Directions for this task:
Copy, with no pictures, the line that contains "This screenshot has width=1543, height=784." and each line after it down to the end of the entries below, exactly.

==== Records for this exercise ====

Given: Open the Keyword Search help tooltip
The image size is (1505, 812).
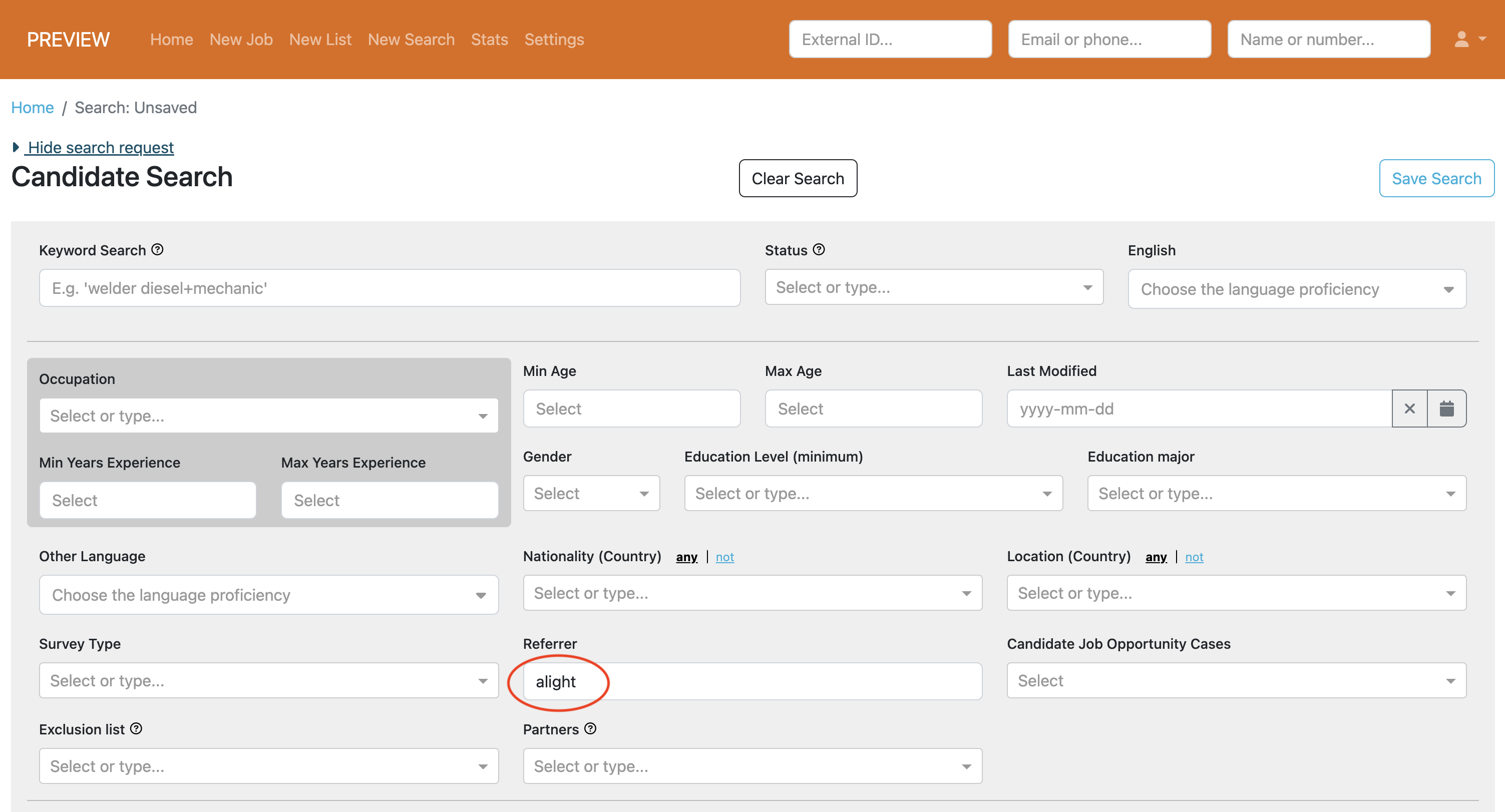Looking at the screenshot, I should pos(157,249).
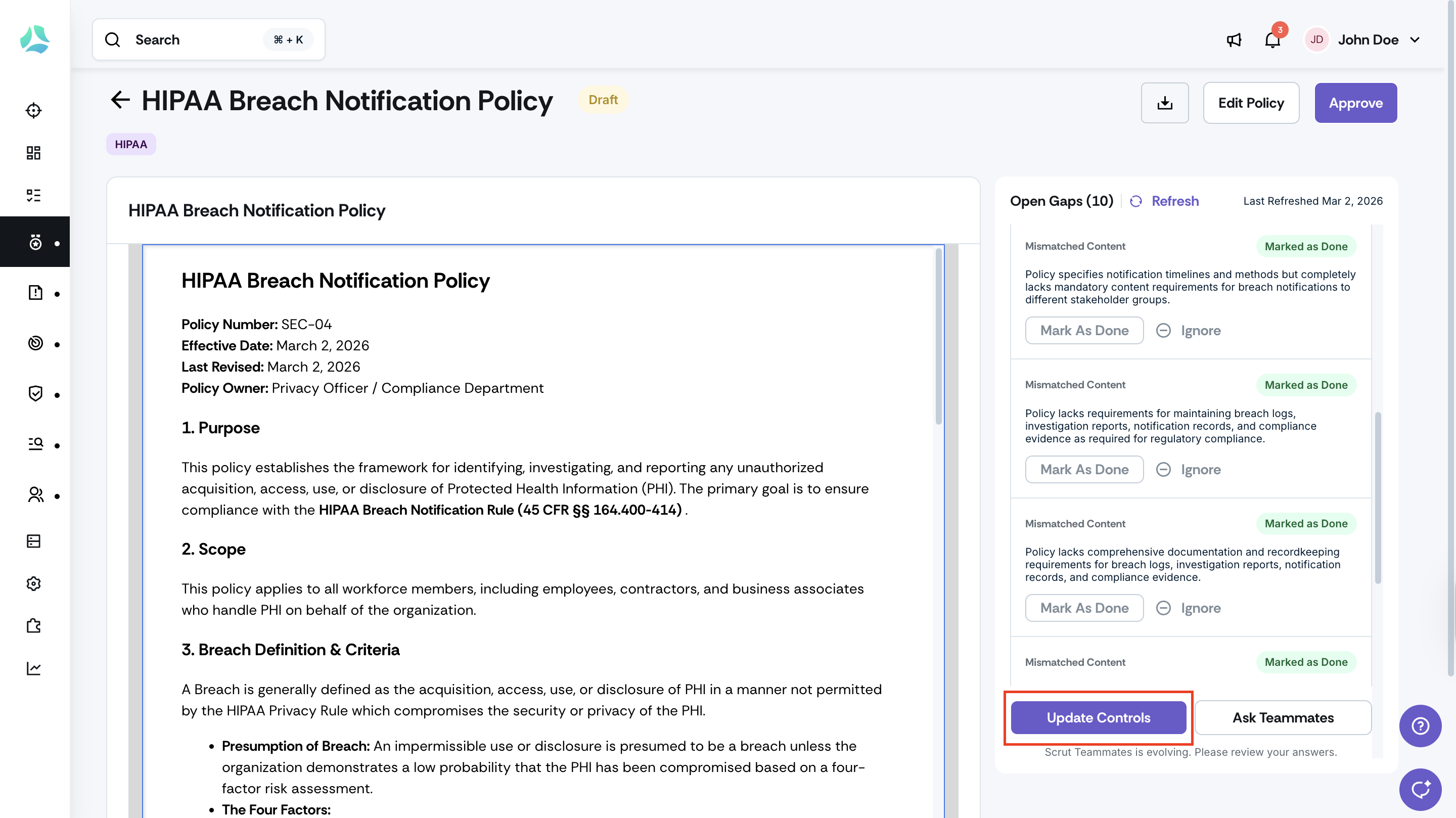Click the chat assistant floating button

(1420, 789)
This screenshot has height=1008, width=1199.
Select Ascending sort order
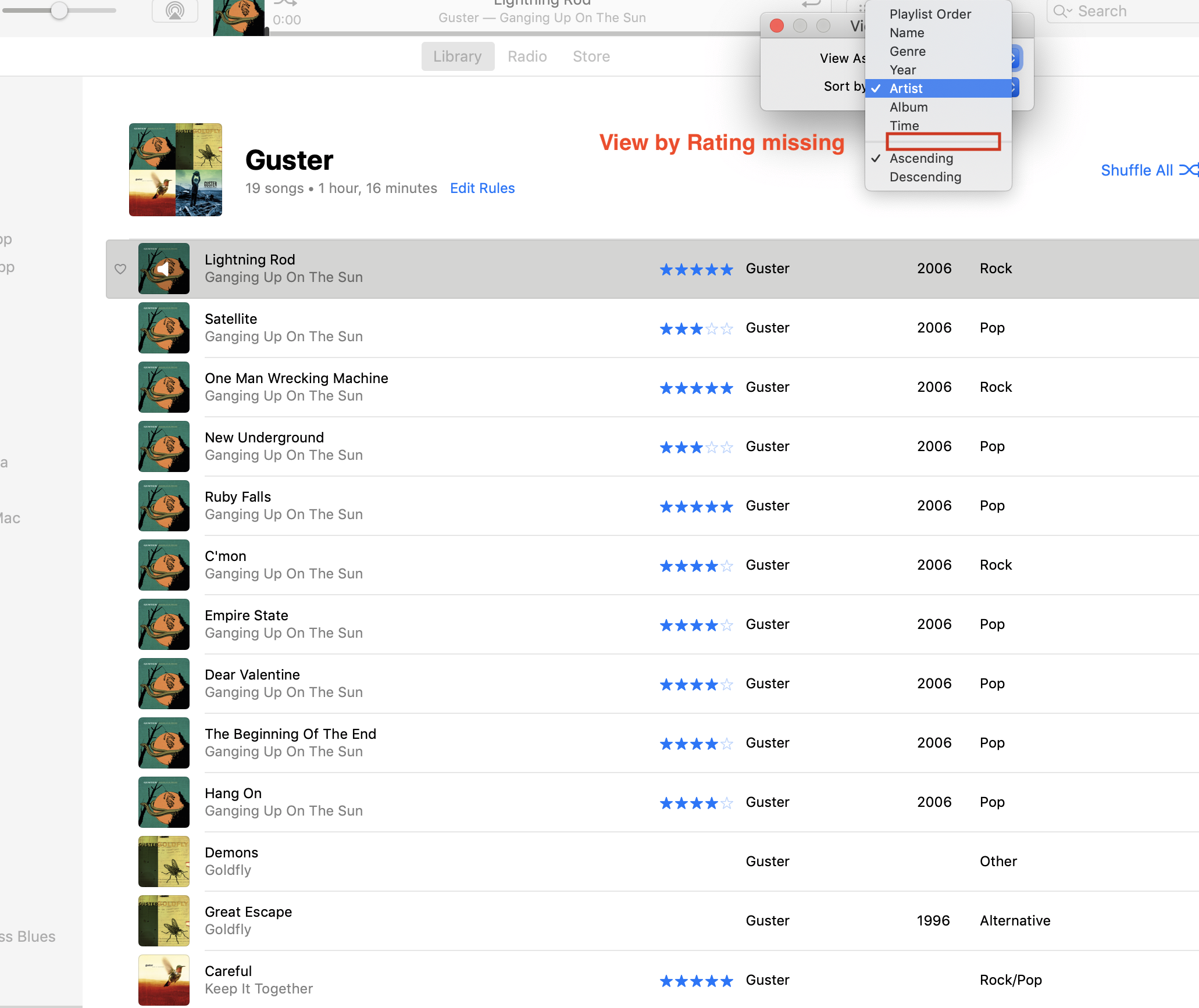coord(921,158)
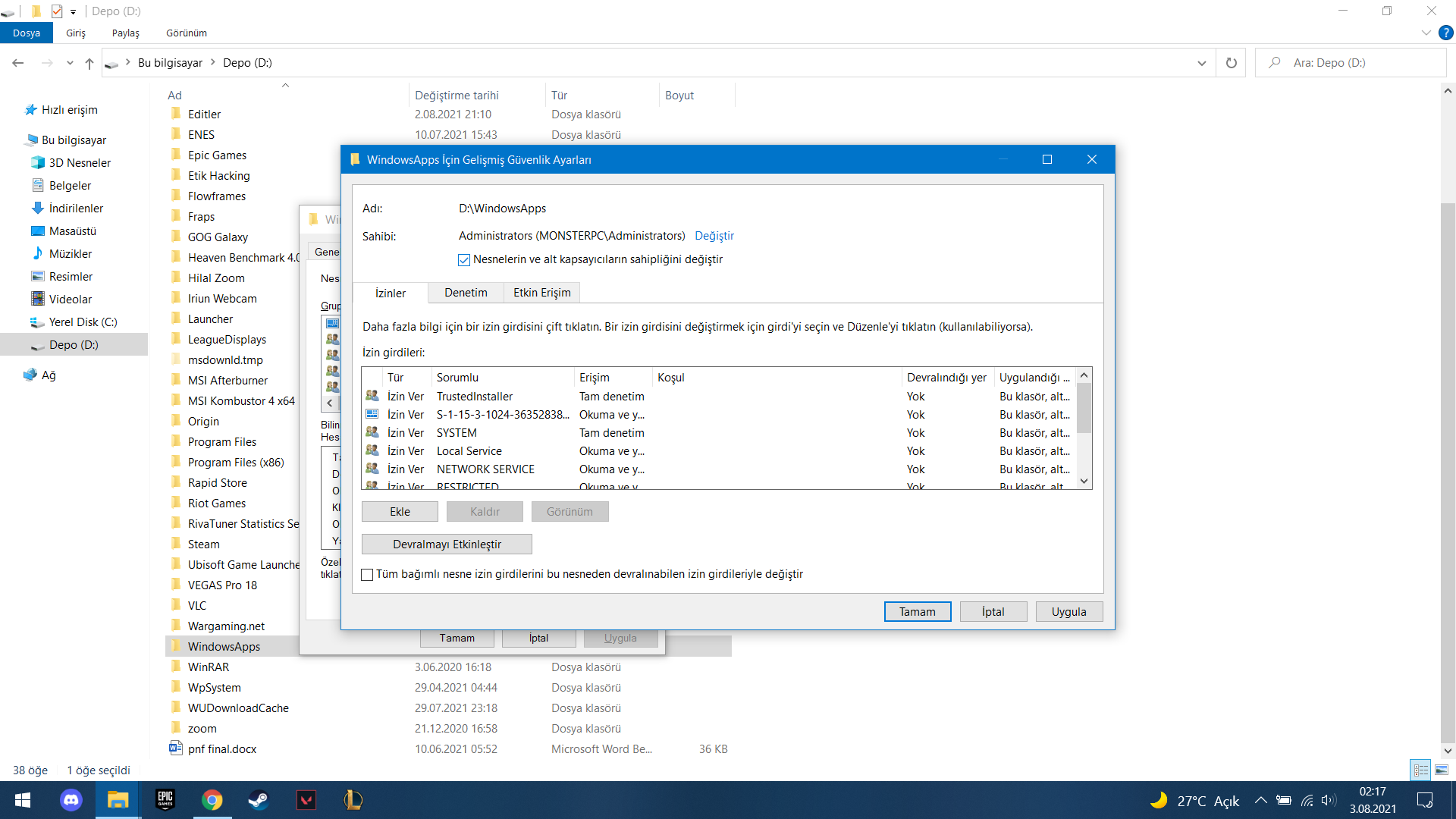Open recent locations dropdown arrow
1456x819 pixels.
(70, 63)
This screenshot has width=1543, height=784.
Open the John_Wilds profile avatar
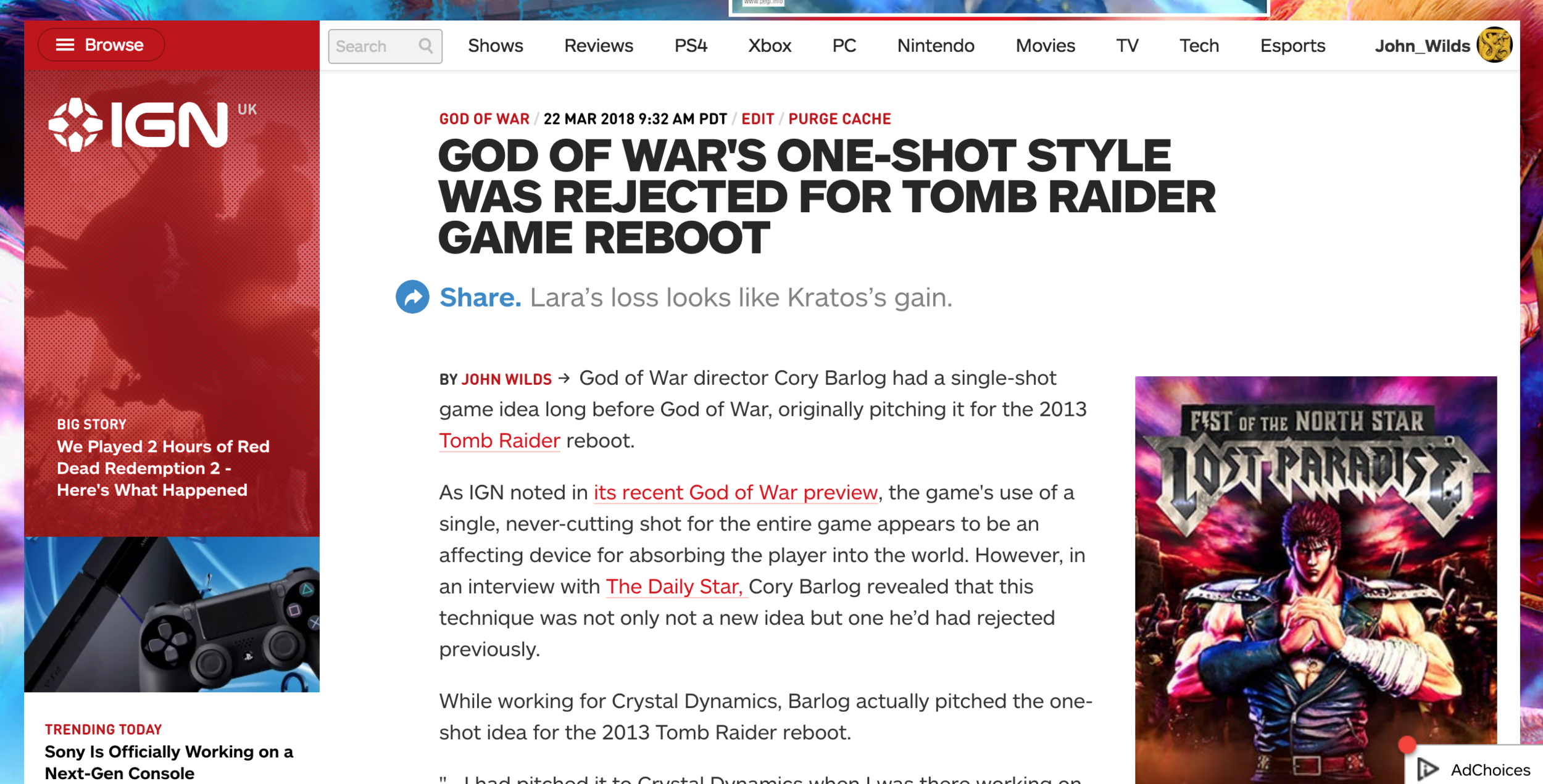tap(1494, 45)
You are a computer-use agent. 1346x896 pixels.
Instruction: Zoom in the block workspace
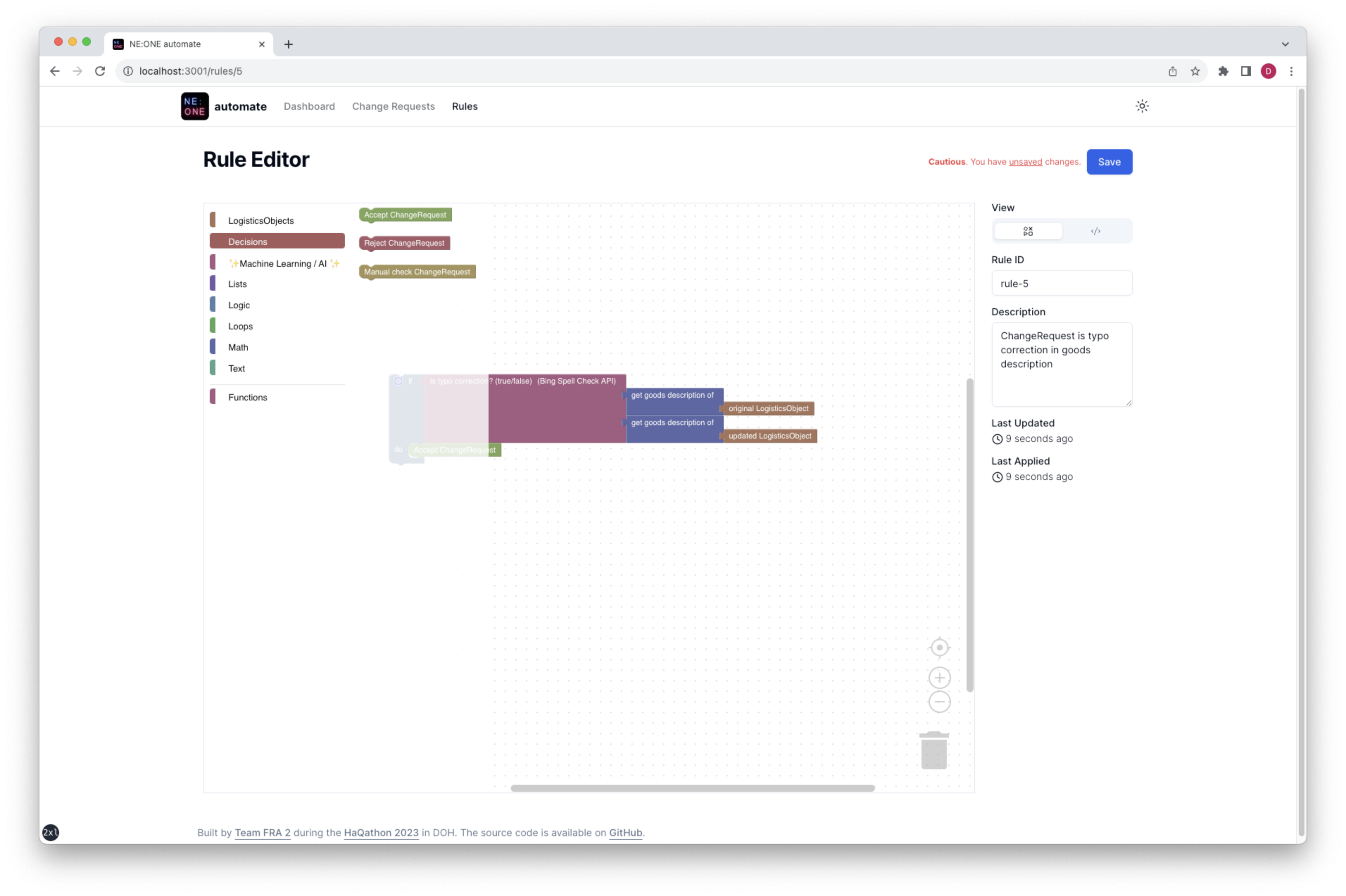click(939, 678)
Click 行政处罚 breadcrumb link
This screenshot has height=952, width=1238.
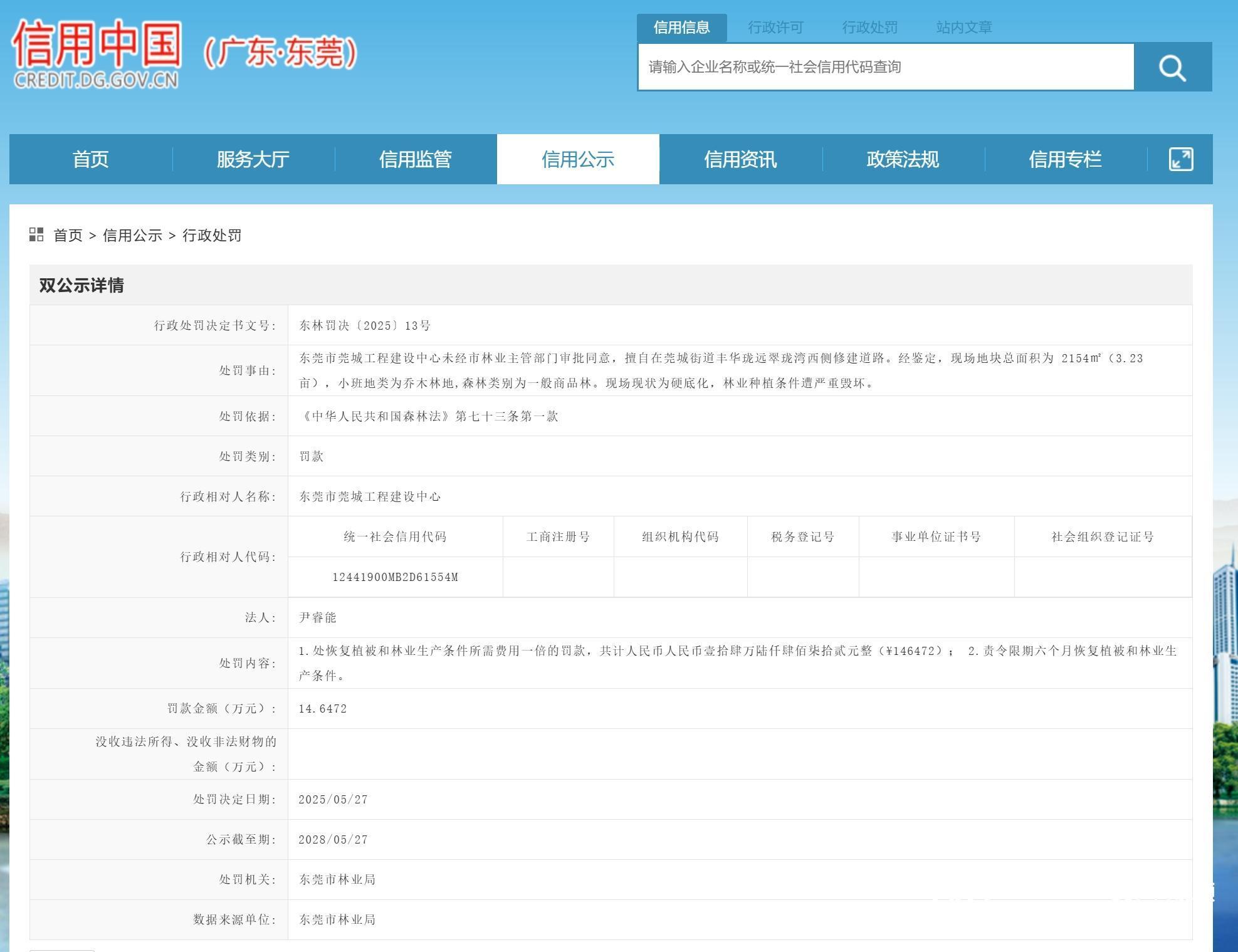click(x=212, y=236)

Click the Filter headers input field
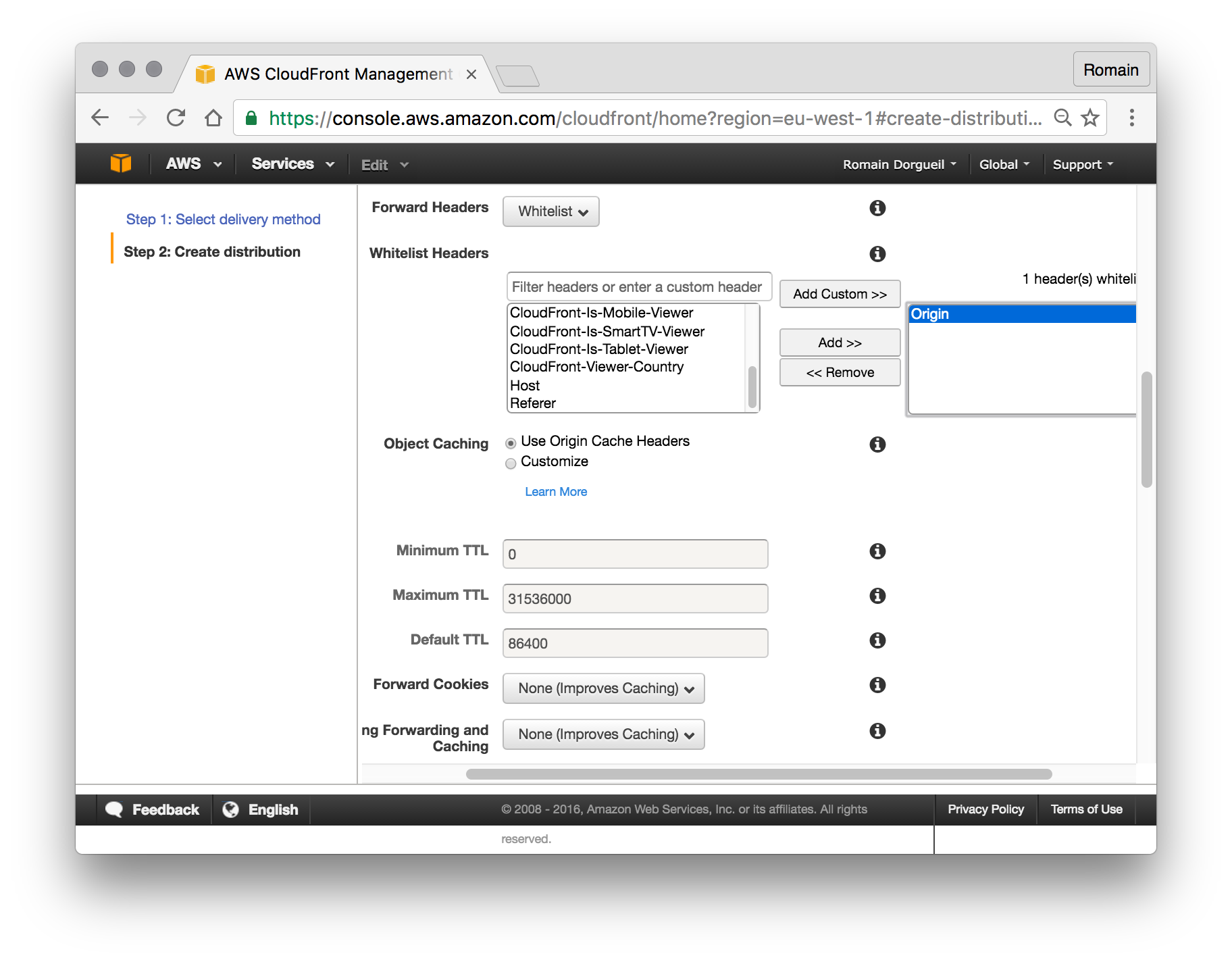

====

Response area:
This screenshot has width=1543, height=784.
Open the John_Wilds profile avatar
tap(1494, 45)
You are a computer-use agent. 1346x896 pixels.
Instruction: Zoom in the block workspace
click(939, 678)
Click 行政处罚 breadcrumb link
This screenshot has height=952, width=1238.
click(x=212, y=236)

Click the Filter headers input field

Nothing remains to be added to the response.